To be sure, some of the new claims stem from plaintiffs’ lawyers becoming more effective at suing people who are only peripherally connected to asbestos victims. Late-night cable television is flooded with ads from asbestos lawyers, and “mesothelioma” is among the most valuable of advertising keywords on Google. Since there is still plenty of asbestos in buildings across the country, it is also possible that new cases are adding to insurers’ burdens.
Best warned in February that the insurance industry is generally underfunded in its asbestos reserves. It cited a growing number of legal claims reflecting a weakening of tort reform in some states and the “ongoing filing of mesothelioma claims for years to come.”
Asbestos claims have been a bane of insurers for at least a decade. They nearly brought down the Lloyd’s of London market in the 1990s and have cost some of the industry’s largest players billions of dollars. Insurers like MetLife were accused for decades of helping to conceal the deadly side effects of the fire retardant.

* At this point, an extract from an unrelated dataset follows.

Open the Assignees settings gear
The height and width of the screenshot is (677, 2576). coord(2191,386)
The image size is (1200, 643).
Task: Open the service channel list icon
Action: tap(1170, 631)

In recent years, insurance investors have been celebrating the steady decline of asbestos-related claims and reserves. According to the Insurance Information Institute, reserves grew every year from 2001 to 2005, then shrank every year since through 2009.
The trend appeared to be tracking the medical evidence. New cases of malignant mesothelioma, a lung cancer caused only by asbestos exposure that one oncologist called a “tremendously lousy disease,” declined at an annual rate of 1.8 percent from 1999 to 2008, according to the American Cancer Society.
“I am surprised myself to hear insurers are (seeing) more claims, because we think with the reduction of asbestos years back we’re starting to see a reduction in incidence of the disease,” said Kevin Becker, an oncologist at Maimonides Medical Center in New York.
Annual reports from MetLife, the country’s largest life insurer, show new claims and total outstanding claims dropping at a steady pace from 2003 through 2010, declining around 40 percent over the period.
The sums paid annually by the industry as settlements also have generally been shrinking. A.M. Best’s forecast that the insurance industry may ultimately end up paying $75 billion in asbestos claims over time seems inflated to some regulators.
“I can’t speak for everyone out there but (claims) may be a little less than that,” said Joseph Torti, Rhode Island’s superintendent of insurance and the designated spokesman on asbestos issues for the National Association of Insurance Commissioners.
But deciding to build or draw down reserves remains a crapshoot for insurers.
Mesothelioma has an incredibly long latency period, meaning 30 years or more can pass between exposure to asbestos and the onset of the cancer. That is why companies such as Travelers and Berkshire Hathaway continue to build reserves.
“Trends were kind of favorable, but you still see the companies with exposure kind of trickling up their reserves from time to time,” said Jim Auden, head of the property and casualty insurance unit at Fitch Ratings.
Another concern for insurers are new and expensive therapies being developed to treat mesothelioma.
The upshot? Asbestos claims and payments are not going away, and no one knows when the bend will turn.
“You wish that this would be completed,” Auden said. “These claims are tied to activities in the ’70s mostly (and) you still can’t get your arms around it.”